| TAREFAS DO EXERCÍCIO |
[1] Liste todos os peixes que o texto sobre Zé Bento cita pelo nome.
[2] Repita o trecho do texto sobre Zé Bento que vai de "Benedito Vasconcelos Mendes" até "Norte-rio-grandense de Letras.", incluindo este último.
[3] Dê continuidade ao texto sobre Zé Bento, começando logo depois da última frase mostrada.

| TEXTO FORNECIDO |
########
Benedito Vasconcelos Mendes
Engenheiro
Agrônomo, Mestre e Doutor. Professor Aposentado da UFERSA e da UERN. Membro
Efetivo da Academia Norte-rio-grandense de Letras.
Zé Bento com
sua mulher Raimunda e seus 8 filhos viviam em uma casinha de taipa, coberta com
palhas de carnaúba, construída em uma nesga de terra que tinha sido
desapropriada para a construção do Açude Forquilha, localizada na extrema da
montante do referido açude. O Açude Forquilha situa-se ao lado da cidade de
Forquilha, na Zona Norte do Ceará. Este trabalhador sustentava sua família
exercendo as três profissões que todo sertanejo possui: agricultor, pescador e
caçador. Ele, sua mulher e todos os filhos eram analfabetos, porém
trabalhadores e sem vícios. O casal vivia para trabalhar para dar comida a sua
numerosa prole. Não bebia, não fumava e não jogava baralho nem bozó. Seu
trabalho árduo, de sol a sol, só dava mesmo para comprar a comida, pois viviam
maltrapilhos e descalços. Sua casinha, muito simples, nem mesa tinha, pois, a
família comia sobre uma esteira de palha de carnaúba estendida no chão da
cozinha. Apesar da pobreza da família, Zé Bento e sua mulher Raimunda viviam
felizes, conformados com sua miséria material, que segundo ele era a vontade de
Deus. O peixe (curimatã, piau, traíra, cangati, piranha vermelha e mais alguns
peixes nativos do sertão semiárido), a carne de caça (preá, mocó, tejo,
tatu-peba, tatu- galinha, avoante, marreca-viuvinha, marreca-verdadeira, pato
selvagem, veado-catingueiro, tamanduá e outros animais da caatinga) e o feijão
de corda, batata-doce e jerimum, cultivados na vazante do açude Forquilha, não
faltavam na alimentação da família, pois Zé Bento era muito trabalhador e
sempre estava caçando, pescando e cuidando da sua pequena plantação de vazante.
########
| SEÇÃO DE DADOS |
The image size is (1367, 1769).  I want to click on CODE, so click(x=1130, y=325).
########
| RESPOSTAS ÀS TAREFAS |
[1] curimatã, piau, traíra, cangati, piranha vermelha

[2]
Benedito Vasconcelos Mendes
Engenheiro
Agrônomo, Mestre e Doutor. Professor Aposentado da UFERSA e da UERN. Membro
Efetivo da Academia Norte-rio-grandense de Letras.

[3]
Os filhos não estudavam por falta de escola na redondeza do local onde morava.
A família ia levando a vida como Deus queria, conforme suas próprias palavras.
Eles não possuíam móveis nem roupas, mas o pouco que vendia do que excedia da
sua agricultura de subsistência dava para comprar redes de dormir e uma peça de
roupa para cada membro da família, por ocasião do Natal, que eles passavam na
casa de parentes na cidade de Sobral. A família só se ausentava de sua casa uma
vez por ano para ir à Sobral na véspera do Natal, para assistir à Missa do Galo
na Igreja da Sé de Sobral, oportunidade em que comprava redes e roupas para
usar durante o ano seguinte.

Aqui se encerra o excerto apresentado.